▸ **Exercise details**: Set out exactly every line of the entries below, starting at the line that holds "Identify the click" and stopping after the line that holds "Flagship Events (101, 851)".

▸ **Data for the task**:
————
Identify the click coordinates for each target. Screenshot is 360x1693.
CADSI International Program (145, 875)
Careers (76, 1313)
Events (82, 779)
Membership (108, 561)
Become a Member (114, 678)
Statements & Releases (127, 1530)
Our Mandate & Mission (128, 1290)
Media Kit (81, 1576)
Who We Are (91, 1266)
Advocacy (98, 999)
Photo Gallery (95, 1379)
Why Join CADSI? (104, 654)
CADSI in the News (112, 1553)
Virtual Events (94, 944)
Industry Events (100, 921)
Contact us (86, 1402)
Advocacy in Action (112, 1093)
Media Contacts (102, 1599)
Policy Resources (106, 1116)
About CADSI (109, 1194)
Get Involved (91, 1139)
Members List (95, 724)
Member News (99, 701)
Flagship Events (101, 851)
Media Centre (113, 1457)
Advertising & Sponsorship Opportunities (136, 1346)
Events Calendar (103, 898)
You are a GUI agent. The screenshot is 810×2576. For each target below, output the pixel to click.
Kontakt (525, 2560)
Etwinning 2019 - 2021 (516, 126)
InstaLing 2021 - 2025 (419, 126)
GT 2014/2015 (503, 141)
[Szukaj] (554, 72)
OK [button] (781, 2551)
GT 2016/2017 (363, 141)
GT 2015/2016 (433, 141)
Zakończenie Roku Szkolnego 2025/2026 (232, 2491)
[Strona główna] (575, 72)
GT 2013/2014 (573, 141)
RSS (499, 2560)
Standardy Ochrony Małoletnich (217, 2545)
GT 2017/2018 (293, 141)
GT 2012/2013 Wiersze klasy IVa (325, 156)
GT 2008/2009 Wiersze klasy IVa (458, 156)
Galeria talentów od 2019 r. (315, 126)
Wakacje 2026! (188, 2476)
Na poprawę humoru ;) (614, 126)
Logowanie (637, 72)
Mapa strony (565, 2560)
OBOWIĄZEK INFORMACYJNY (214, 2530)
————
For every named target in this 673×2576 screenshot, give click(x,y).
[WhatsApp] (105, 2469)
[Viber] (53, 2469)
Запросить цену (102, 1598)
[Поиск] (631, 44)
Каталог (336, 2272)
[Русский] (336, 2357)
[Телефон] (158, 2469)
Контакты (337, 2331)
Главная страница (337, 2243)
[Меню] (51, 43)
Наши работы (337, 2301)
————
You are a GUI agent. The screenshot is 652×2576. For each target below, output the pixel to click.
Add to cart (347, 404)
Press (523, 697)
————
▸ **Output of the task**:
Identify the click coordinates for each target. Screenshot is 360x1693.
CADSI International Program (145, 875)
Careers (76, 1313)
Events (82, 779)
Membership (108, 561)
Become a Member (114, 678)
Statements & Releases (127, 1530)
Our Mandate & Mission (128, 1290)
Media Kit (81, 1576)
Who We Are (91, 1266)
Advocacy (98, 999)
Photo Gallery (95, 1379)
Why Join CADSI? (104, 654)
CADSI in the News (112, 1553)
Virtual Events (94, 944)
Industry Events (100, 921)
Contact us (86, 1402)
Advocacy in Action (112, 1093)
Media Contacts (102, 1599)
Policy Resources (106, 1116)
About CADSI (109, 1194)
Get Involved (91, 1139)
Members List (95, 724)
Member News (99, 701)
Flagship Events (101, 851)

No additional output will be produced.